[[ MATERIAL SHOWN open ]]

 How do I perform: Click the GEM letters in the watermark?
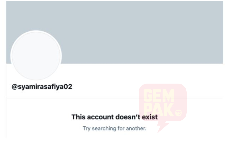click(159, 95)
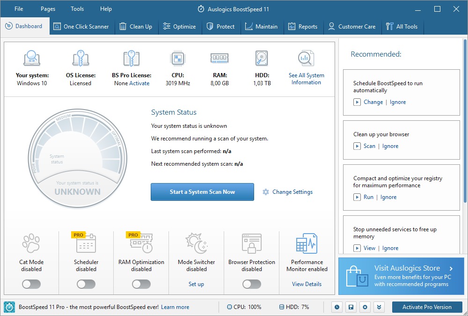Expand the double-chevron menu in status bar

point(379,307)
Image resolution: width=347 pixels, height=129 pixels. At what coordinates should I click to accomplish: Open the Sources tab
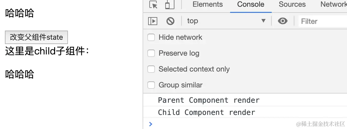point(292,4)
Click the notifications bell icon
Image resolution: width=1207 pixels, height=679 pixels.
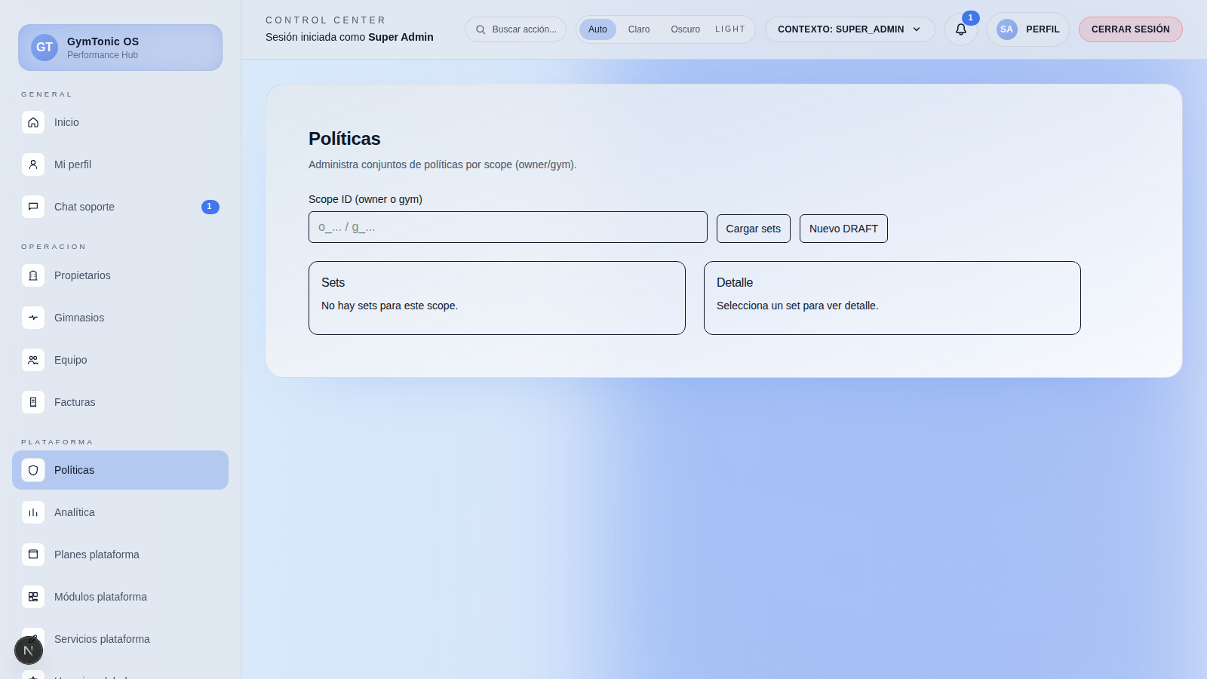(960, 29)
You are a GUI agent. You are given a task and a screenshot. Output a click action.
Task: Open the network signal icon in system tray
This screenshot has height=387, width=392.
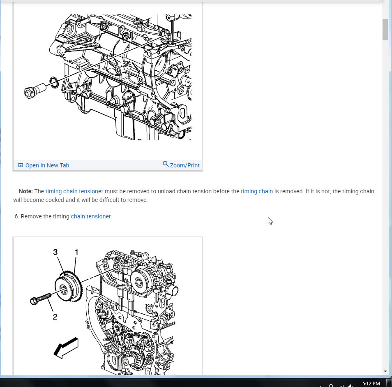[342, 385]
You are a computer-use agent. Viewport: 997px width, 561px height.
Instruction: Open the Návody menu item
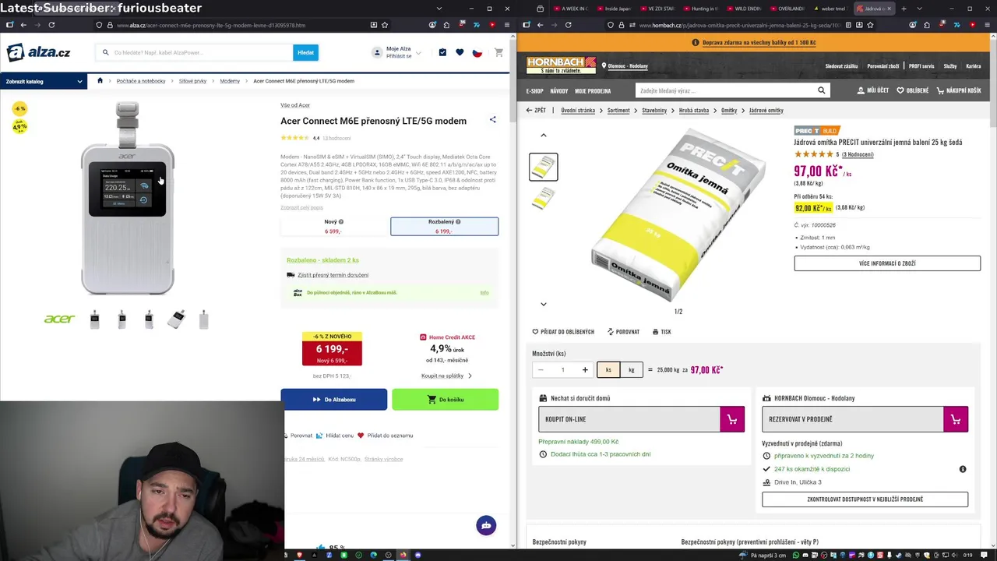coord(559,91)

[[ MATERIAL SHOWN closed ]]
[[ MATERIAL SHOWN open ]]

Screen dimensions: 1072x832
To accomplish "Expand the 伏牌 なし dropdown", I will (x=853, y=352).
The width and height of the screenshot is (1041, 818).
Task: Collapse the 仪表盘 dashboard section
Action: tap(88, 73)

[[ MATERIAL SHOWN closed ]]
[[ MATERIAL SHOWN open ]]

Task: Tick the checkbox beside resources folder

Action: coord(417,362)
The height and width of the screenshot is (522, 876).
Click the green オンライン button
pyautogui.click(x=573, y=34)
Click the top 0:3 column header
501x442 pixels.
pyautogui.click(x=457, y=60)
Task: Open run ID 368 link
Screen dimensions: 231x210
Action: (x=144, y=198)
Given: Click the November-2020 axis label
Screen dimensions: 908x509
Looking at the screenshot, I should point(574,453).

[[ MATERIAL SHOWN closed ]]

### AIM OF THE EXERCISE
Return all lines in the data that include the word "icon".

### EXERCISE RESPONSE
Click the notifications bell icon
Task: Open the network signal icon in system tray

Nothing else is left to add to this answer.